En déplacement à Abidjan (Côte d’Ivoire), le samedi 21 décembre, le président français Emmanuel Macron et son homologue ivoirien Alassane Ouattara ont signé une convention qui met fin au franc Fcfa, célébrant par la même occasion la future monnaie dénommée « Eco ». Les économistes français présents à la BCEAO plieront également bagages et les réserves de change qui sont au niveau du trésor français seront rapatriées.
Mais ces décisions avancées par M Macron et M Ouattara vont-elles effectivement permettre l’autonomie de la politique monétaire de la future zone Eco ? Pour l’économiste français Loup Viallet, la réponse à cette question est négative.
« D’abord, le rapatriement dans la Banque centrale d’Afrique de l’Ouest des devises centralisées à Paris ne signifie pas qu’avec la création de l’éco les autorités africaines vont pouvoir déterminer librement le taux de change de leur nouvelle monnaie.

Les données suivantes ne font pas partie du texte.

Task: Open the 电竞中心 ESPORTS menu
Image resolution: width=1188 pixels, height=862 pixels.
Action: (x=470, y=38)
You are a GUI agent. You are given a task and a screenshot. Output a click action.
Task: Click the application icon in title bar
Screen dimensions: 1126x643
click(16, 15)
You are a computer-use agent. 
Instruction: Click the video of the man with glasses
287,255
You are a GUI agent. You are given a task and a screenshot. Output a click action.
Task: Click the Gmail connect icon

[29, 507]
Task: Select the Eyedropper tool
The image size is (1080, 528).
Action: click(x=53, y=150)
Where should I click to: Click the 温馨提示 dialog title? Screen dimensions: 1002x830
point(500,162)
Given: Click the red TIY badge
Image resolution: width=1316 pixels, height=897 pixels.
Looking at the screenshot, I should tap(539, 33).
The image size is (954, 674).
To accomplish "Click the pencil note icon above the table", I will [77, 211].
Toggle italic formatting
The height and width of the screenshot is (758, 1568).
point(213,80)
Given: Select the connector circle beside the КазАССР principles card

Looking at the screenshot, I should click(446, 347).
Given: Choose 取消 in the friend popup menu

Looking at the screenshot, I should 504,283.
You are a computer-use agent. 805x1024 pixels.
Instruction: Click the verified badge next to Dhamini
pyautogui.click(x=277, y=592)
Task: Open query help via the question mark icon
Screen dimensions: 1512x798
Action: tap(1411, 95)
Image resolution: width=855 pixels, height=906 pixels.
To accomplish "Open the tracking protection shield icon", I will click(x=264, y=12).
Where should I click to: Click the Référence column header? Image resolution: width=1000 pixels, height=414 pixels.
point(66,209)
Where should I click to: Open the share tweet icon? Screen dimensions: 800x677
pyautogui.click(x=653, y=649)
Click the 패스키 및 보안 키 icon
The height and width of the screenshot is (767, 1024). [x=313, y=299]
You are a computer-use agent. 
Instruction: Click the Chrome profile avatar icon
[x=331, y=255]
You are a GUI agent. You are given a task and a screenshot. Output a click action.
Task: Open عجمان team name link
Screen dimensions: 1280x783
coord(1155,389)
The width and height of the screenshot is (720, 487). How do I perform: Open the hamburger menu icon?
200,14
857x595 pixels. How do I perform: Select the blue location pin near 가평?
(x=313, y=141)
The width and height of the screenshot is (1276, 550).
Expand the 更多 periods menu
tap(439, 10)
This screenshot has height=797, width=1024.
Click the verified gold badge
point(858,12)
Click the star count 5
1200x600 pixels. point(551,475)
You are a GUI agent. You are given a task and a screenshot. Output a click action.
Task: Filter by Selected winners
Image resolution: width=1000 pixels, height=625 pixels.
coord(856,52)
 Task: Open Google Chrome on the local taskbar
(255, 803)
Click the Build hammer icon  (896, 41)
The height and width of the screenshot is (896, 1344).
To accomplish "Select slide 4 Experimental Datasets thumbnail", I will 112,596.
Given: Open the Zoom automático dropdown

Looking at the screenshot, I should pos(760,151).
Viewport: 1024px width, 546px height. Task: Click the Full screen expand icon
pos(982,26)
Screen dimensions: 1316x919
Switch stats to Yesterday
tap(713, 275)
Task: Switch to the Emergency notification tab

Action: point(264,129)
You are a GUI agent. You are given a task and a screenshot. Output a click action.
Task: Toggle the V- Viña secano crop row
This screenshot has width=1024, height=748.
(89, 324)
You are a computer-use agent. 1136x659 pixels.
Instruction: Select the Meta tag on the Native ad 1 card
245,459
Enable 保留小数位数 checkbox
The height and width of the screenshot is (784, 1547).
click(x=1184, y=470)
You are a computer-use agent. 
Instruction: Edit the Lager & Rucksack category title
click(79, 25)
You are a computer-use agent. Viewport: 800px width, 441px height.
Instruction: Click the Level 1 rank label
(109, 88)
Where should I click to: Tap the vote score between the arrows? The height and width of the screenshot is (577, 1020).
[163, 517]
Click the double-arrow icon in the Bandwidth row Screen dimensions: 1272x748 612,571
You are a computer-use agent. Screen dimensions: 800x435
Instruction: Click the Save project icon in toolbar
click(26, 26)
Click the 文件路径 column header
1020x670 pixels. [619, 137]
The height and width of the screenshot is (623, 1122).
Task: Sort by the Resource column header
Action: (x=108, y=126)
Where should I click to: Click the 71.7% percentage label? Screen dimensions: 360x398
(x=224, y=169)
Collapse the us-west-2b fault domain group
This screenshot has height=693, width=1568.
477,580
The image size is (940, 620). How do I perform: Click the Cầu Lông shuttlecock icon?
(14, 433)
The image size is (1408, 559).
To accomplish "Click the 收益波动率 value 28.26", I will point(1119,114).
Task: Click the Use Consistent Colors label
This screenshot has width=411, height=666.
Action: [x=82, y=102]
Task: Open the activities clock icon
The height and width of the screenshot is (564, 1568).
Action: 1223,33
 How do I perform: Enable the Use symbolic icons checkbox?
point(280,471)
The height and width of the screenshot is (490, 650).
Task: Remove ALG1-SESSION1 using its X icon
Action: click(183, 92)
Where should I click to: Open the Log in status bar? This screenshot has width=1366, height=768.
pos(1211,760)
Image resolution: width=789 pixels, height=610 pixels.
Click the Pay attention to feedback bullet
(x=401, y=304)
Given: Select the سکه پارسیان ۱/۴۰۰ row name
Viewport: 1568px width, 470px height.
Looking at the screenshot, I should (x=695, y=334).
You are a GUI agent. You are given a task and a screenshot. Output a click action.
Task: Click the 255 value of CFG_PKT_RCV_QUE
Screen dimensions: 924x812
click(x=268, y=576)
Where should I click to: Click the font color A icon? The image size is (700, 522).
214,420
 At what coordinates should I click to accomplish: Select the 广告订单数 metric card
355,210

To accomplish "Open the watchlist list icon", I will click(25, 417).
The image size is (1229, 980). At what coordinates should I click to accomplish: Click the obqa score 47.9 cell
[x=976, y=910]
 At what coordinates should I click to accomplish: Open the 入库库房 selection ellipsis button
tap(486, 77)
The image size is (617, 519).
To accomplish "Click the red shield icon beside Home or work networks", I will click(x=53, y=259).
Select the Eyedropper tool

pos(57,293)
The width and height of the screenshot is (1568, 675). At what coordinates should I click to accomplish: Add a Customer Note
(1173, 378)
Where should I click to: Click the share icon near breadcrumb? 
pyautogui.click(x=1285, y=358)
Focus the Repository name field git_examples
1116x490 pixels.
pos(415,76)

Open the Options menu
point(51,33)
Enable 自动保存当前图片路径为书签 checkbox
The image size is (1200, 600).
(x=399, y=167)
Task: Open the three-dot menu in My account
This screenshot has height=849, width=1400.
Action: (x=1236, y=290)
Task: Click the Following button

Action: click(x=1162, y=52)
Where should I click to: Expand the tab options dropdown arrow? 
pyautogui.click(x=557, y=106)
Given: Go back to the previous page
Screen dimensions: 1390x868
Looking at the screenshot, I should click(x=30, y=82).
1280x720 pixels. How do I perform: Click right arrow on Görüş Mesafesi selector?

En réalité, les états membres de la future union monétaire seront encore très loin d’avoir parachevé leur autonomie financière » écrit M Viallet dans une tribune publiée dans Le Journal de l’Economie.
Il justifie ses propos en faisant remarquer que le recouvrement des devises placées en garantie à Paris ne correspond pas à une valeur telle que ces pays de l’Uemoa disposeront d’une capacité financière suffisante pour protéger leur nouvelle monnaie des variations fortes issues des diverses pressions que leurs économies traversent déjà.
C’est-à-dire, les conséquences du réchauffement climatique, les crises politiques et militaires, l’appréciation ou la dépréciation du dollar, la crise de la demande ou de l’offre. Autant d’éléments qui de son point de vue, rendent vulnérable la valeur des autres monnaies du continent africain qui ne bénéficient pas d’un cours fixe accroché à celui d’une grande monnaie internationale.
Ce que la BCEAO pourrait faire des réserves de change
Il fait par ailleurs remarquer que le Conseil des gouverneurs de la Banque centrale peut décider de maintenir en période de croissance forte, une politique monétaire restrictive et donc de ne pas utiliser ces réserves de change comme moyen de relance mais plutôt comme un moyen de maîtriser l’inflation.
Cette tendance à la thésaurisation se faisait déjà remarquer en 2014. C’est donc fort probable que ces réserves de change rapatriées dans les comptes de la BCEAO n’auront pas un effet substantiel sur le financement des économies de la zone éco, suppute-t-il. Rappelons que la France se porte garante de la future monnaie Eco.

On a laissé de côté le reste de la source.